In this study, an efficient Ti/SnO2-Sb2O3/CNT-Ce-PbO2 electrode was fabricated for triclosan electro-oxidation by co-doping the transition metal Ce and carbon nanotubes (CNTs) into the PbO2 active layer. Characterization results show that the co-doped Ce and CNTs present a synergistic effect on covering the obvious cracks on the Ti/SnO2-Sb2O3 surface, decreasing the PbO2 crystal size, increasing the electrode oxygen evolution potential from 1.60 to 2.17 V vs SCE, and reducing the charge transfer resistance by 66 %. Consequently, Ti/SnO2-Sb2O3/CNT-Ce-PbO2 was the most effective and energy-efficient electrode for hydroxyl radical (•OH) generation and triclosan electro-oxidation in this study.
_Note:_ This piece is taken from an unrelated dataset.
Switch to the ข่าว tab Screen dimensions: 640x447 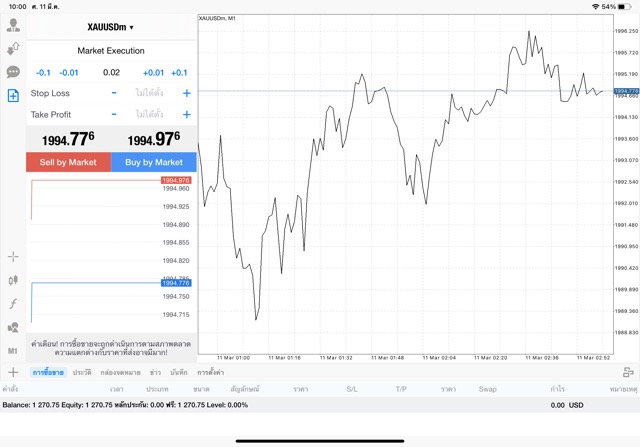pyautogui.click(x=155, y=372)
Compared with other two electrodes (Ti/SnO2-Sb2O3 and Ti/SnO2-Sb2O3/Ce-PbO2), triclosan removal by Ti/SnO2-Sb2O3/CNT-Ce-PbO2 was accelerated by 1.8–2.6 times, with the energy demand for abating 90 % triclosan (EEO) decreased by 49 %–67 %. Furthermore, triclosan degradation pathways were proposed based on density functional theory (DFT) calculation and transformation product (TP) identification, with •OH addition at C14 and C11 sites being the most thermodynamically favorable pathway. In addition, the estimated acute and chronic toxicities of TPs were generally decreased than their mother compound. Therefore, the results of this study suggest the feasibility and effectiveness of the Ti/SnO2-Sb2O3/CNT-Ce-PbO2 electrode for triclosan electro-oxidation.